Mickey Hergert

Personal information
- Nationality: American
- Born: December 30, 1941 (age 83) Portland, Oregon, U.S.
- Education: Lewis & Clark

Sport
- Sport: Football
- Position: Running back

= Mickey Hergert =

American athlete and coach (born 1941)

Mickey Hergert (born December 30, 1941) is a former American football running back and baseball player and coach in the National Association of Intercollegiate Athletics (NAIA) with Lewis & Clark College.

==Early years==
Hergert attended Jefferson High School, playing football as a two-way player, basketball and baseball.

As a sophomore (1957) and junior (1958), he contributed to his team achieving a 23–0 record, including two Class A-1 football state championships. The Democrats 1958 team is regarded as one of the greatest in Oregon prep history, which had a backfield that included him at halfback, quarterback Terry Baker (Heisman Trophy winner at Oregon State University), halfback Mel Renfro (future Pro Football Hall of Famer) and Raye Renfro at fullback (in 1958 he broke a Portland Interscholastic League record with 24 touchdowns). He even played some snaps at guard as a senior (1959).

==College career==

===University of Washington===
Hergert accepted a football scholarship from the University of Washington, but decided to transfer to Lewis & Clark College after a few weeks.
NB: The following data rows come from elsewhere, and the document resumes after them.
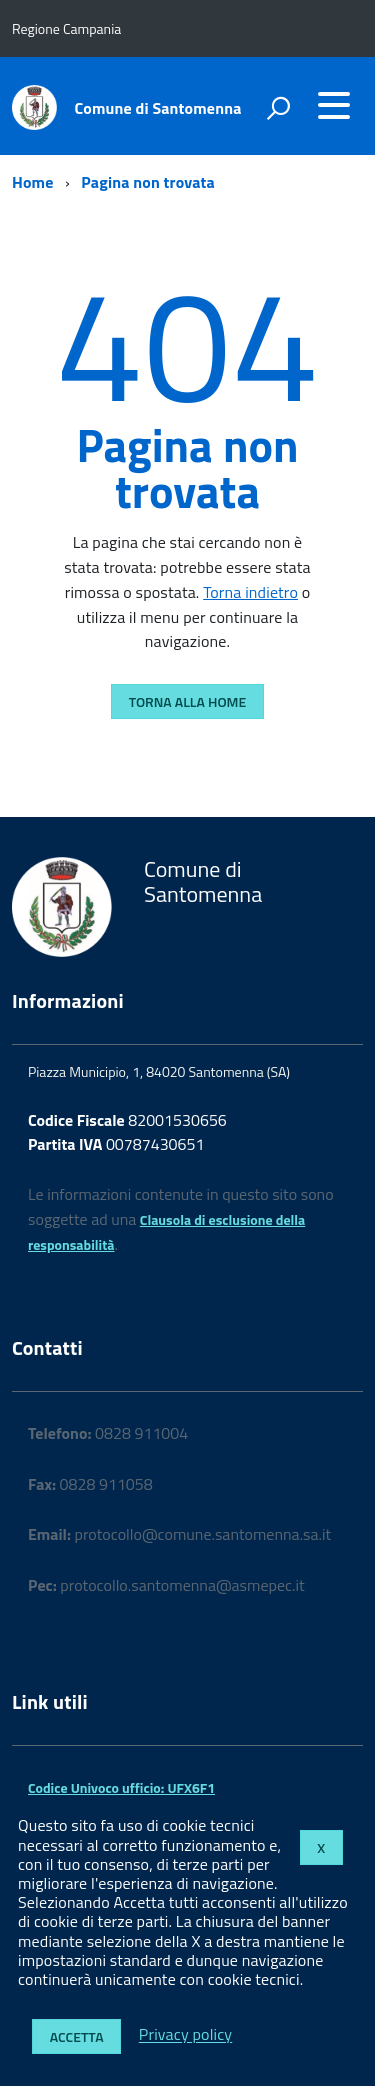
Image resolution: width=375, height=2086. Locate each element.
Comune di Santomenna (158, 108)
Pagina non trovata (148, 182)
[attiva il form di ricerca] (278, 108)
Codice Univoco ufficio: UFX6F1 (121, 1787)
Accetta (77, 2036)
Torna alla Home (188, 701)
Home (32, 182)
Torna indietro (250, 592)
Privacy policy (185, 2035)
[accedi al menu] (334, 105)
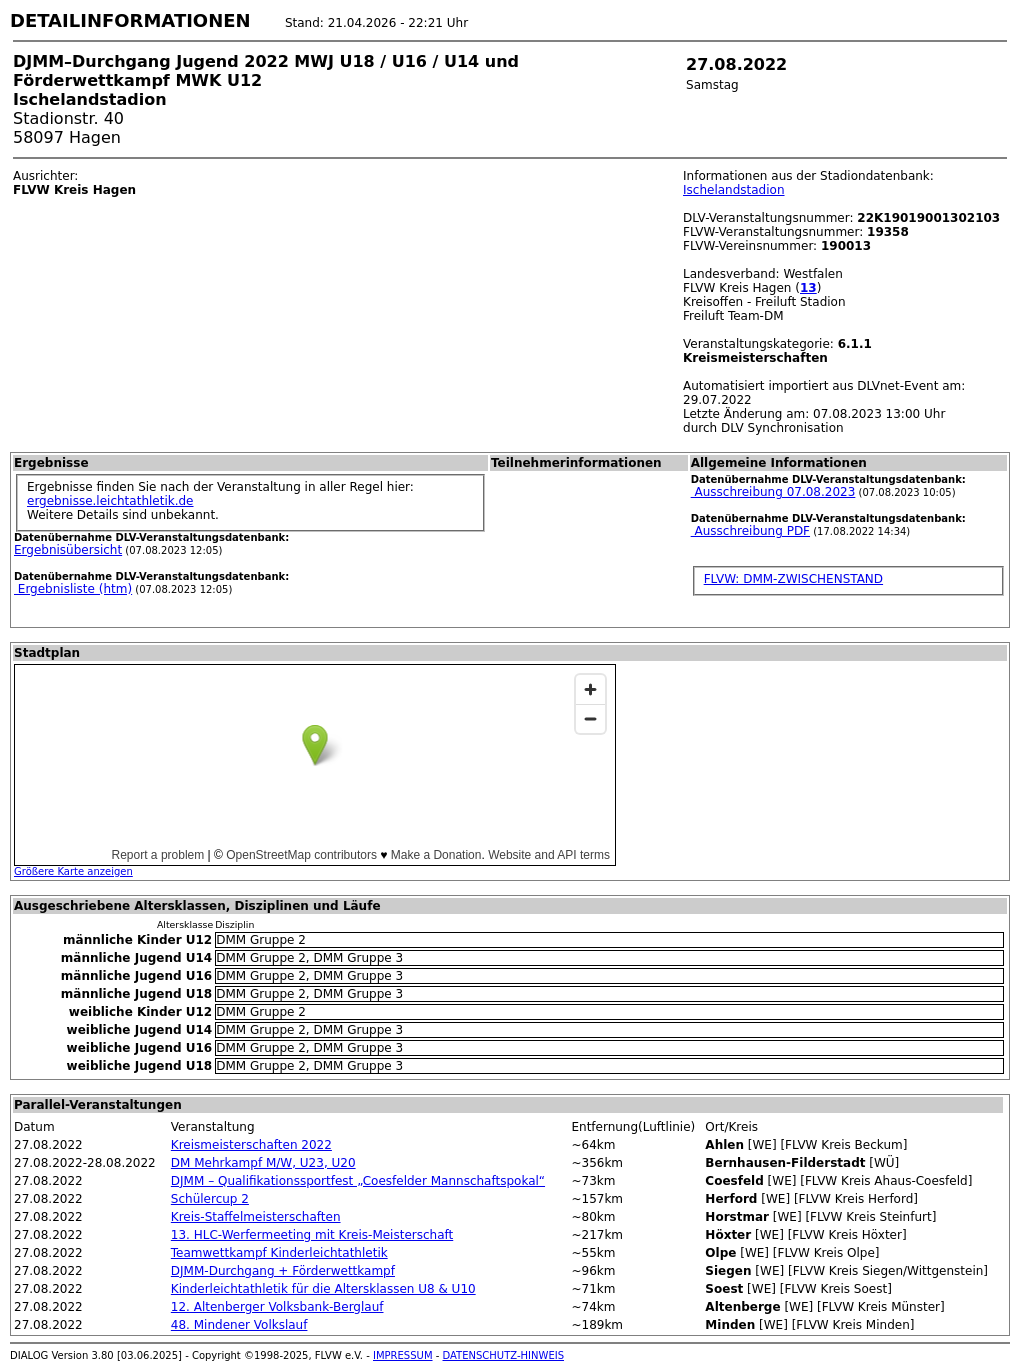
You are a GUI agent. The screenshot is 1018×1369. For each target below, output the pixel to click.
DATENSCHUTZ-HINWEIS (504, 1355)
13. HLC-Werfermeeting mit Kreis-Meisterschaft (312, 1235)
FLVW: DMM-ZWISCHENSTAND (793, 579)
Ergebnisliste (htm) (73, 589)
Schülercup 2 (210, 1199)
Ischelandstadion (734, 190)
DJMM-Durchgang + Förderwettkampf (283, 1271)
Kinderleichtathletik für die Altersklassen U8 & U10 (323, 1289)
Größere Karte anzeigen (73, 871)
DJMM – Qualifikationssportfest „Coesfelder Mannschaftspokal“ (358, 1181)
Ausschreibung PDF (750, 531)
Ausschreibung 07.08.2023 (773, 492)
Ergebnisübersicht (68, 550)
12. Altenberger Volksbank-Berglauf (277, 1307)
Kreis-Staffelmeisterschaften (256, 1217)
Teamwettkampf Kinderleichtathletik (279, 1253)
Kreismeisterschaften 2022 (251, 1145)
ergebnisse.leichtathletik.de (110, 501)
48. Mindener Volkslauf (239, 1325)
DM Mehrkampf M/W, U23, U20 (263, 1163)
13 (808, 288)
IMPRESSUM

===Lewis & Clark College===
In accordance to the National Association of Intercollegiate Athletics (NAIA) rules, he sat out his first year but didn't lose any eligibility.

As a senior running back in 1963 he was a Williamson System first team All-American and second team NAIA. During his career he was a four-time all-Northwest Conference selection; in 36 games he averaged 106.5 yards per game(6.1 yards per carry) and scored 296 career points (102 in 8 games as a senior).
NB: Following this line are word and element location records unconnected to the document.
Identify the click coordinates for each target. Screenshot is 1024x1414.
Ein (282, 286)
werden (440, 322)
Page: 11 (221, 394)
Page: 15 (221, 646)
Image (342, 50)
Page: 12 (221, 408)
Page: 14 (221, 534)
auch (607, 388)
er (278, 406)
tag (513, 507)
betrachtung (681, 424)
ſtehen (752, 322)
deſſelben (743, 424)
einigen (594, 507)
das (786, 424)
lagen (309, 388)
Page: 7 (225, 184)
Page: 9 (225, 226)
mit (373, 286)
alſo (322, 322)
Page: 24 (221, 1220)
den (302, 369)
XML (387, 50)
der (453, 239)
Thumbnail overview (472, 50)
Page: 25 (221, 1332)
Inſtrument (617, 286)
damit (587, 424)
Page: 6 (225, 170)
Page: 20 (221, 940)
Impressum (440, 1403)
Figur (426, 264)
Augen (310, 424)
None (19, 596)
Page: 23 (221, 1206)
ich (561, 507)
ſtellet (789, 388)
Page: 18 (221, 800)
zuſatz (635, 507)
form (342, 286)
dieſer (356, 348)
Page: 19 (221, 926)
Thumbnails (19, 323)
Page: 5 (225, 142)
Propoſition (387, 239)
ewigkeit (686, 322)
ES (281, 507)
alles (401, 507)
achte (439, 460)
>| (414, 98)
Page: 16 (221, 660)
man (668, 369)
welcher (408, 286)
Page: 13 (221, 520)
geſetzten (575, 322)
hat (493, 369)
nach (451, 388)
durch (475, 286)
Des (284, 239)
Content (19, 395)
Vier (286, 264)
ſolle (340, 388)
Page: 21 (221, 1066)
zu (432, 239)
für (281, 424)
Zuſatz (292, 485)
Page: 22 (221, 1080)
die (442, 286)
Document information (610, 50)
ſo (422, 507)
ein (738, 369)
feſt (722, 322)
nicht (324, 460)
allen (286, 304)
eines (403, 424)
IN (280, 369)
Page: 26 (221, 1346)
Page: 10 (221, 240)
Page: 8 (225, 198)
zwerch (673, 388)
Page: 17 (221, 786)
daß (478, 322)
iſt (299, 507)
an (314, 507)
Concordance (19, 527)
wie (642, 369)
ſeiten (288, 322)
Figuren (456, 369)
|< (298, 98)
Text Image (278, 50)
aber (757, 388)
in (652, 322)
He finished his college football career as one of the leading ground gainers in the nation, the leading rusher in the Northwest Conference and Lewis & Clark College history. He was the second leading rusher in NAIA history to Brad Husted by 107 yards, because as a senior his college accepted a game cancellation request from the Oregon College of Education; this canceled game also reduced their possible win total and left them out of the teams selected to advance to the playoffs.

The 1963 football team that he was a part of was one of the greatest in school history, finishing undefeated with an 8–0 overall record. The team outscored its opponents by an average of 25 points a game, including 41–0 and 40–0 blowouts of College of Idaho and Whitworth University, respectively. The game against Pacific University still holds the school record for most yards rushing in a single game (457).

Hergert was also a four-year letterman in baseball, where as an infielder he was named all-Northwest Conference three times. He also lettered one year in basketball.

In 1979, he was inducted into the Lewis & Clark College Hall of Fame.

==Personal life==
Hergert was the baseball coach at Lewis & Clark College for 12 years, before leaving in 1980 to go into the insurance business. He also was a college and high school basketball official.